Cyberpunk 2077: Mehr als 1.000 NPCs mit handgemachten Tagesabläufen und weitere Infos

Kommentare (33)

Die Entwickler von CD Projekt RED haben weitere Details zu "Cyberpunk 2077" verraten. Unter anderem wurde im Vergleich zu "The Witcher 3" etwas über das Level-Design, die NPCs und das Quest-System verraten.

Cyberpunk 2077: Mehr als 1.000 NPCs mit handgemachten Tagesabläufen und weitere Infos

Das kommende Rollenspiel „Cyberpunk 2077“ aus dem Hause CD Projekt RED wird ohne Zweifel eines der Highlights des Gaming-Jahres 2020. Noch bevor das Spiel im Rahmen des „Night City Wire“-Livestream-Events ausführlicher vorgestellt wird, erreichten uns weitere Details.

In einem aktuellen Podcast haben der Level Designer Miles Tost und der Senior Quest Designer Philipp Weber einige Details zum Spiel verraten. Einige der interessantesten Details des Gamestar-Podcasts wurden auf Reddit zusammengefasst.

Detaillierte Spielwelt, NPC-Tagesabläufe und mehr

Unter anderem ging es um einen allgemeinen Entwicklungssprung im Vergleich zu „The Witcher 3“, der unter anderem durch das Quest-System, individuelle Tagesabläufe von NPCs und ein detaillierteres Level-Design deutlich werden.

Die Open-World-Spielwelt Night City von „Cyberpunk 2077“ soll laut dem Level Designer Phillipp Weber extrem detailliert sein. Der Sprung von „The Witcher 3“ zu „Cyberpunk 2077“ sei vergleichbar mit dem Sprung des Level Designs von „The Witcher 2“ zum dritten Teil der Hexer-Reihe.

Im gleichen Atemzug wurde bestätigt, dass einige der nervigsten Elemente aus „The Witcher 3“ nicht mehr auftauchen werden. So werden Spieler auf der Karte nicht mehr mit unzähligen Fragezeichen-Markierungen konfrontiert, welche Loot- und Kampf-basierte Nebenmissionen markieren.
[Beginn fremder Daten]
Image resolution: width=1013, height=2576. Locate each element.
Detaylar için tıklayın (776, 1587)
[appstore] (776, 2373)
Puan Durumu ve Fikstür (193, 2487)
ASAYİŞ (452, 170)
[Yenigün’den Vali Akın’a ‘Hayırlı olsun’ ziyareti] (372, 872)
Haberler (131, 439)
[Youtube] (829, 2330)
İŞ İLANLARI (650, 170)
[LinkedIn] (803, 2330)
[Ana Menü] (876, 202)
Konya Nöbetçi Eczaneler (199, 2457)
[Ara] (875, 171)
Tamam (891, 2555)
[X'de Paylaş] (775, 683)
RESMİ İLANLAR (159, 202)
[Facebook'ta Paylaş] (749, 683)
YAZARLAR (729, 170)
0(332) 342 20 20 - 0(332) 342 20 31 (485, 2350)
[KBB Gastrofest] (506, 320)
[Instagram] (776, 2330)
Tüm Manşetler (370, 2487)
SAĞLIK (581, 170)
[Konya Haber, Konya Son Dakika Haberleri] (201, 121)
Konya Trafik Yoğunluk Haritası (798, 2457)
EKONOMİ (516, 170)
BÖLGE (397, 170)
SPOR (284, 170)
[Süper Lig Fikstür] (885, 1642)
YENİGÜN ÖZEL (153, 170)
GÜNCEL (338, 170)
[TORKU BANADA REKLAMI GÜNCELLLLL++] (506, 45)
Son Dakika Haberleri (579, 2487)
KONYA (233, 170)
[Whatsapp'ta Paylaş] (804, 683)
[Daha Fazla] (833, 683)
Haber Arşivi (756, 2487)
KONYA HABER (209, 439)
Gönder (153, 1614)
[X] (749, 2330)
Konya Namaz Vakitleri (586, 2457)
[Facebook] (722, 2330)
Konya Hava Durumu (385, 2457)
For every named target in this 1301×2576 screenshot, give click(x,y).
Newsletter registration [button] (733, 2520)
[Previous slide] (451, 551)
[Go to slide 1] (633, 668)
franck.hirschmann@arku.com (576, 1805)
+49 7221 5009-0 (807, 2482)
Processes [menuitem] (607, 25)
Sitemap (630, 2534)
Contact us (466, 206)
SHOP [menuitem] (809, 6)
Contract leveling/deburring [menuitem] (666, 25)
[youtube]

MehrCyberpunk 2077: Rollenspiel befindet sich in finaler Entwicklungsphase

Der Detailreichtum der Welt wird zudem durch realistischer wirkende NPCs gesteigert. Die Spieler sollen in Night City mehr als 1.000 NPCs antreffen können, die einem individuellen Tagesablauf nachgehen, der von den Entwicklern von Hand festgelegt wurde. Im letzten Abenteuer des Hexers waren es hingegen nur einige ausgewählte Charaktere mit derart individuellen Tagesabläufen. Auch unwichtigere Charaktere sollen eigene Tagesroutinen verfolgen.

Weitere Details lieferten die Entwickler von CD Projekt RED zum Quest-System von „Cyberpunk 2077“. Im Vergleich zu „The Witcher 3“ wird es demnach bei jeder Mission etwa drei Mal so viele Möglichkeiten geben sie abzuschließen. Dabei haben die Entwickler auch immer berücksichtigt, was wohl das Dümmste oder Lächerlichste wäre, was ein Spieler tun könnte, um die Mission zum Abbruch zu bringen, damit sie auch in solchen Fällen zum Abschluss gebracht werden könnte.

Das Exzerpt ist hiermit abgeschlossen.